L'économie en question
Au-delà des symboles, les joutes russo-baltes ont des conséquences très concrètes dans le domaine économique. La Russie a notamment lancé une politique visant à réduire au maximum sa dépendance vis-à-vis de ses anciens satellites, en choisissant notamment de développer les ports russes de la Baltique au détriment de leurs homologues baltes. Un coup dur pour de petites économies jouant un rôle de maillon de transit dans les échanges entre la Russie et l'UE.
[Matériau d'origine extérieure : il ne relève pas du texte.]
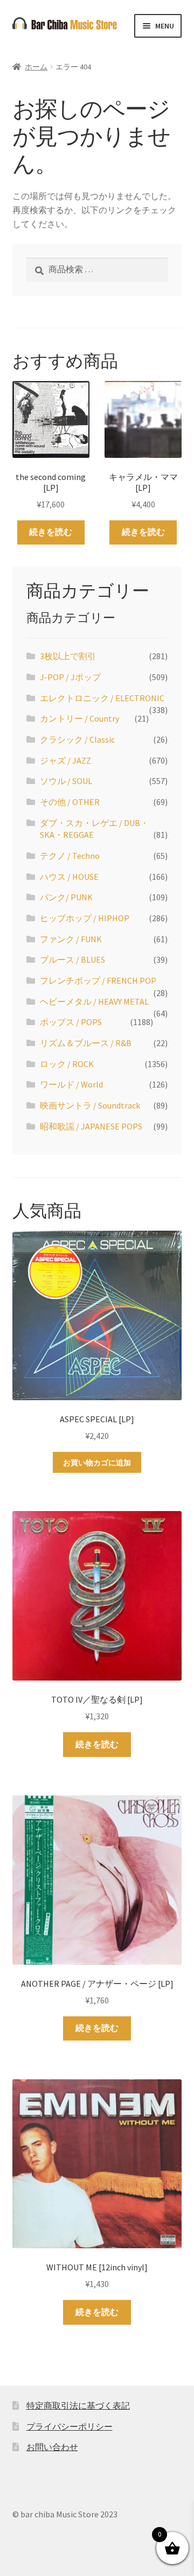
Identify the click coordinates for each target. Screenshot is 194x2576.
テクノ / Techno (70, 855)
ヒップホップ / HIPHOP (84, 918)
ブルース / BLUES (72, 959)
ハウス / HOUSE (69, 876)
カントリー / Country (79, 718)
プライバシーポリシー (69, 2426)
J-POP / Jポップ (70, 677)
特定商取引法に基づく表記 (78, 2405)
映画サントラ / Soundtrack (90, 1105)
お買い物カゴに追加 (97, 1462)
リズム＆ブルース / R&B (85, 1043)
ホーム (36, 67)
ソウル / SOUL (66, 780)
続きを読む (50, 531)
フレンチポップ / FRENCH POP (98, 980)
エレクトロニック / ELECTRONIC (102, 698)
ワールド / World (71, 1084)
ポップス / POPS (71, 1022)
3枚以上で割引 (68, 656)
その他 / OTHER (70, 801)
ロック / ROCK (67, 1063)
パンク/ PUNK (66, 897)
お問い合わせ (52, 2446)
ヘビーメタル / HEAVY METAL (94, 1001)
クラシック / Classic (77, 739)
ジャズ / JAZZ (65, 760)
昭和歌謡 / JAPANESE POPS (91, 1126)
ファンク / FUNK (71, 939)
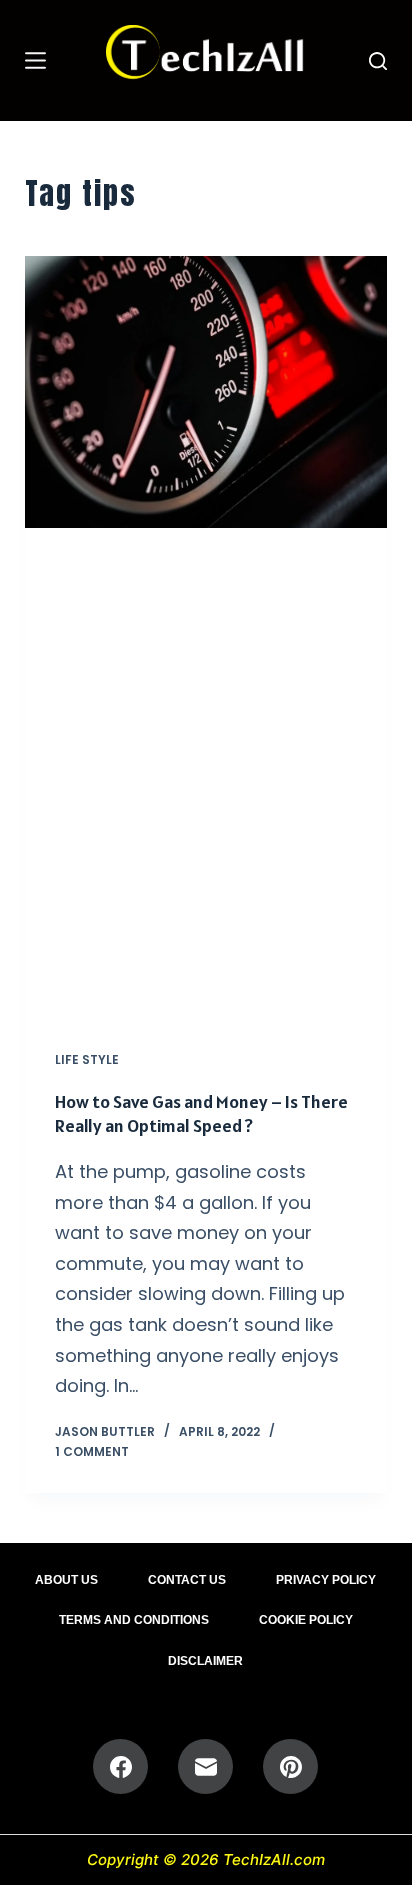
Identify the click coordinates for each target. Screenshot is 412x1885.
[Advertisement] (206, 774)
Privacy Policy (326, 1580)
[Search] (378, 61)
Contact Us (187, 1580)
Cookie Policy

Autrefois intégrées au circuit commercial de l'URSS, les républiques baltes ont dû s'adapter rapidement à un nouvel espace, en privilégiant les échanges avec l'UE. La rupture avec le voisin russe a poussé les trois pays à miser sur la globalisation financière à corps perdu, avec toutes les dérives que celle-ci supposait. La crise mondiale a toutefois mis à nu les fragilités des anciens « tigres baltes » ainsi que les limites de la solidarité européenne, en ramenant les économies d'une dynamique de spéculation effrénée à plus de sobriété. Le risque d'une fragmentation politique de la Lettonie sur des lignes ethniques pourrait compliquer un peu plus le rétablissement d'un pays dont l'économie a connu la plus forte récession de l'Union européenne.